As for the maintainer reply:
1. For me,
$ systemctl is-enabled stunnel4
stunnel4.service is not a native service, redirecting to systemd-sysv-install.
Executing: /lib/systemd/systemd-sysv-install is-enabled stunnel4
enabled
It could be, not sure, this is because I had a stunnel4 service enabled
before upgrading to Bookworm. That is, I had it enabled for Bullseye.
2. Am I right the suggested stunnel@ template has no dependencies, for
example AFTER=network-online.target ? I created a drop-in snippet to
have such dependency.
3. I stoped/disabled the generated unit, and enabled/started a template
unit. But I took most of the configuration for the template unit from what
the generated unit had. It did worked well, until a reboot. After which it
failed, supposedly because of the pid file. Right now I am back to the
systemd-sysv-install method, Though I had to reboot to get things supposedly
in order.
Appologies if I have manged to make the maintainer uppset. That was not
my intention.
Yeah, it is possible that it will remain enabled after an upgrade. Maybe I should have mentioned that in the news entry I wrote back then, sorry. I think the best way to proceed is to explicitly disable it. Argh. Good catch, thanks! I will fix this in a future upload (and, quite possibly, an upload to -stable and maybe -oldstable, too). I am not entirely sure what you mean here. Did you mean that you did not use the systemd stunnel@.service template, but wrote your own systemd configuration? Or did you mean that you wrote/kept your own stunnel configuration for that particular instance? If the latter, then yeah, it is expected that a systemd instance for a particular stunnel config file will Just Work(tm) if the SysV init script had managed to start stunnel for that particular stunnel config file until now. If this was not the case, that is a bug - it is entirely possible that I have missed something. That's weird. Can you show me the systemd instance configuration, the stunnel config file, and the log messages of the failed attempt to start the stunnel systemd unit instance after the reboot? No, apologies if something I wrote sounded that way! It is my fault that this bug report has been left unaddressed for years, even after I did implement what should hopefully be a fix two years ago, and hence it is my fault that any problems in the fix two years ago have been left untested/unaddressed until now, so thank you! G'luck, Peter
The template seem to work now. With only a network.target depedency
drop-in added, and nothing else changed in the template.

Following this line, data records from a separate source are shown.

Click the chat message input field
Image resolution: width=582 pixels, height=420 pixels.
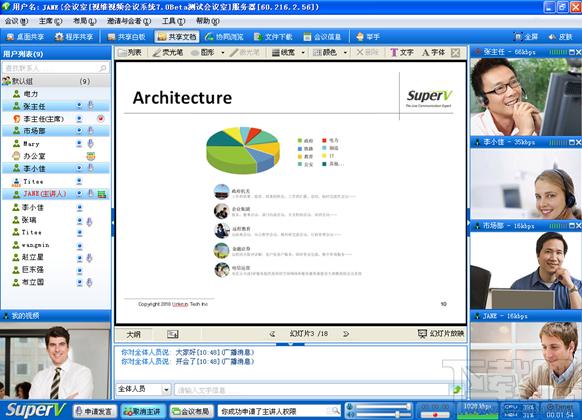pyautogui.click(x=311, y=390)
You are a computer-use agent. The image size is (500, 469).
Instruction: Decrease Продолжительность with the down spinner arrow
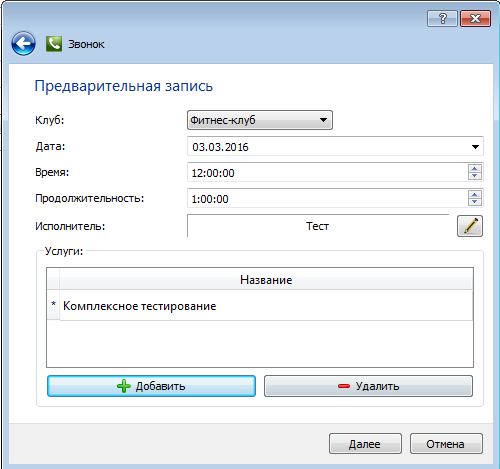coord(475,202)
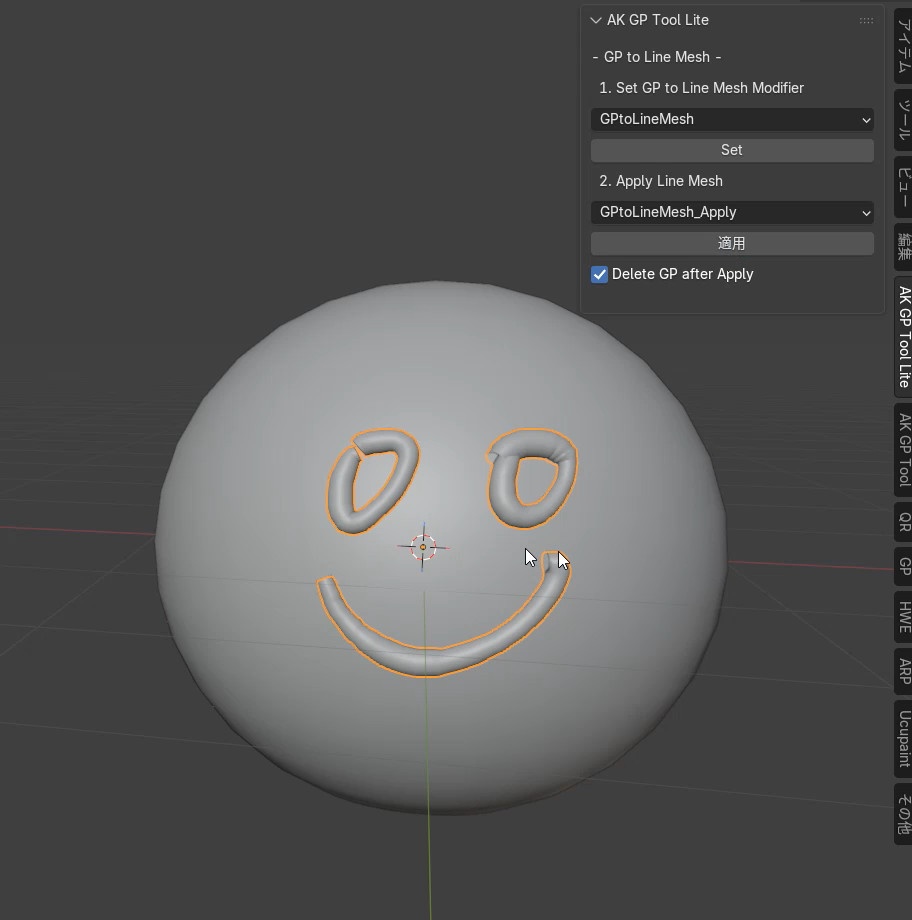Collapse the AK GP Tool Lite panel header

tap(596, 19)
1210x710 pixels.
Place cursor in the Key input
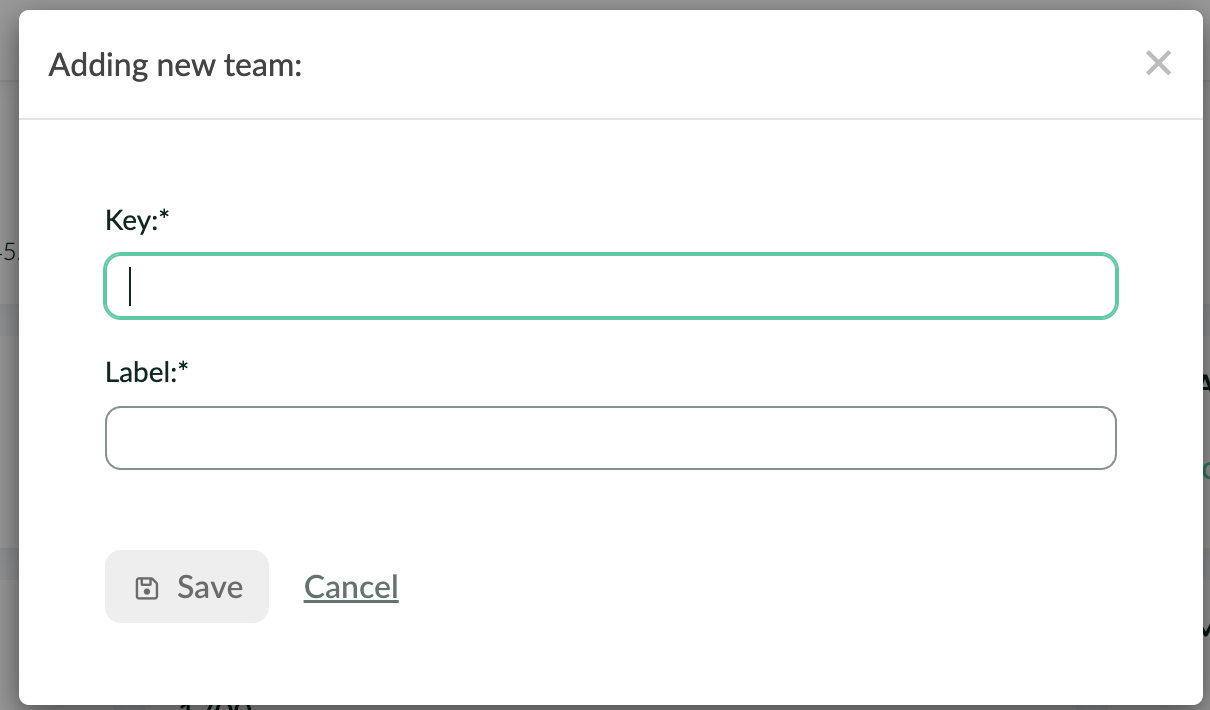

I removed the pid line I had in stunnel configuration file, and had not
tried again with it. Yet the main issue it didn't work before was probably
the lack of a foregound = yes line in stunnel configuration.
Two observation, if I may:
1. /etc/logrotate.d/stunnel4 also requires sysv init methods:
$ grep init /etc/logrotate.d/stunnel4
/etc/init.d/stunnel4 reopen-logs > /dev/null
2. A more labor intense issue, I mean a feature request, is partial
dropping the necessisty for a network.target dependecy in favor of the
ability to late binding. I mean, stunnel will be able to bind to a
required network interface when it appears.
To what degree can
/usr/bin/pkill --full --signal USR1 /usr/bin/stunnel4
replace the current postrotate command at /etc/logrotate.d/stunnel4 ?
This has the requiement for stunnel4 to depend on procps, doesn't it?
stunnel4 (=3:5.74-2) has systemd unit files. Can this bug be closed?